*What is needed*. Keep only the lines of the material below that contain the word "help", copying each one in full. Matching is case-sensitive.

'''

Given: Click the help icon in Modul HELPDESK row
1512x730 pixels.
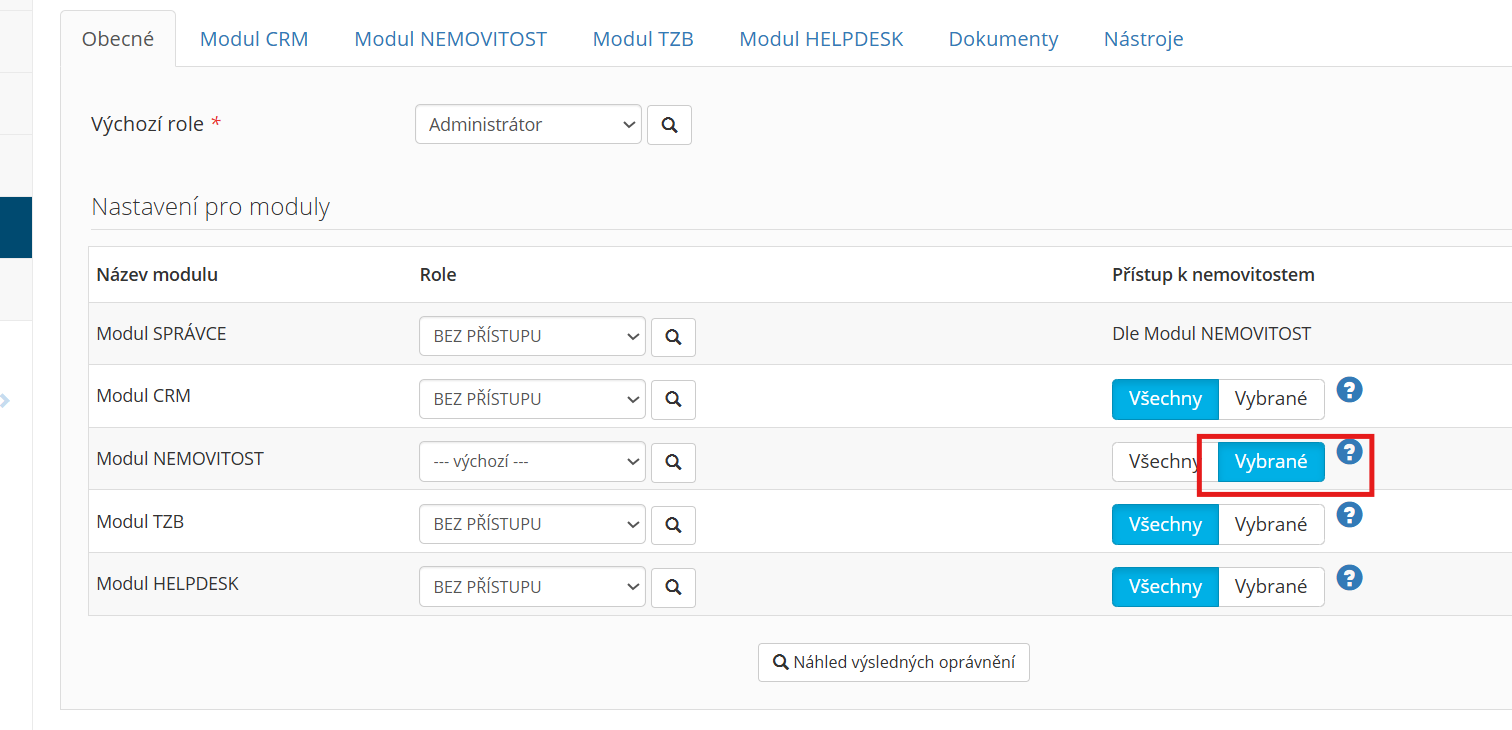Looking at the screenshot, I should point(1350,578).
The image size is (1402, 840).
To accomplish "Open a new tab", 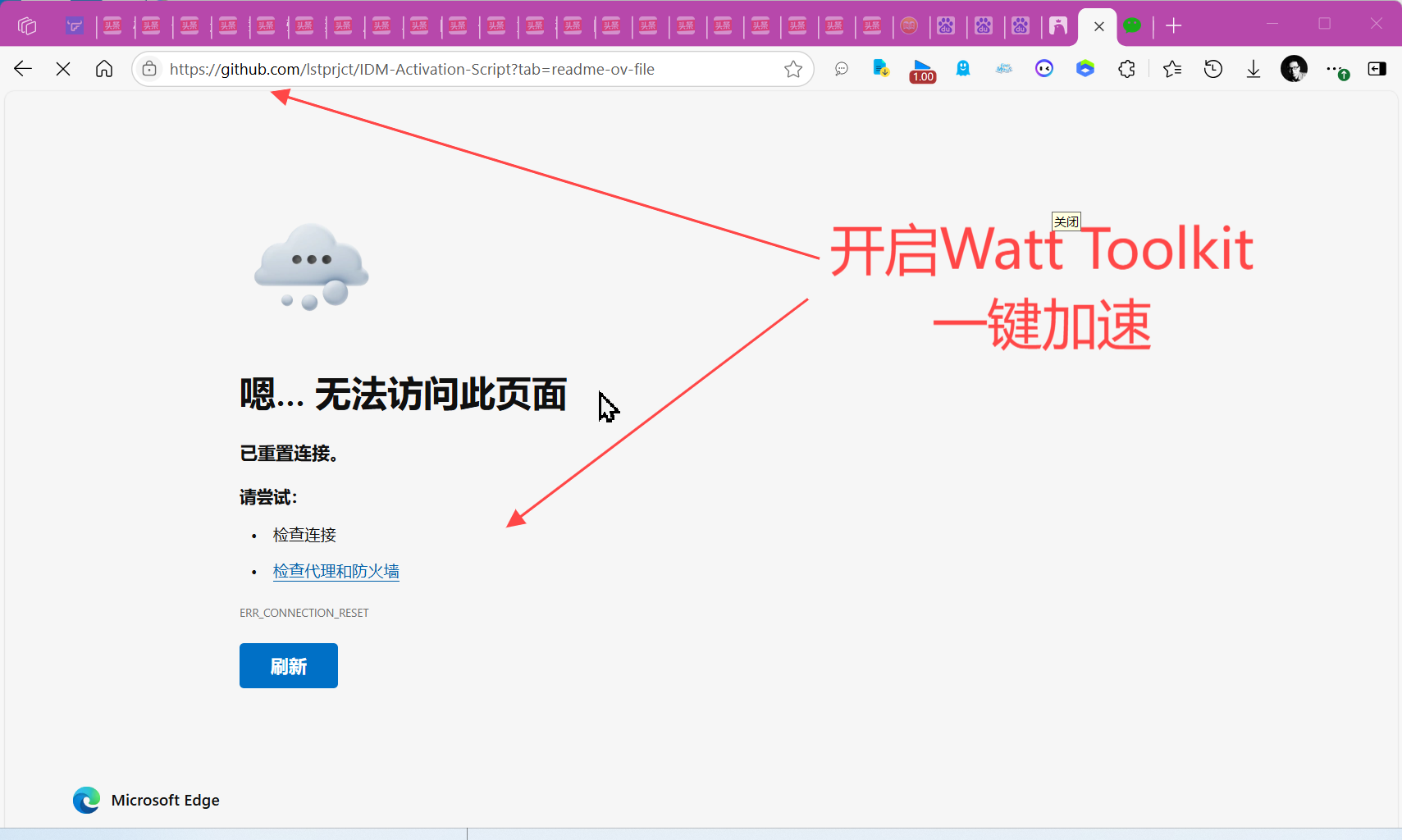I will click(x=1173, y=26).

'''

*Right answer*.
Given: Click the help icon in Modul HELPDESK row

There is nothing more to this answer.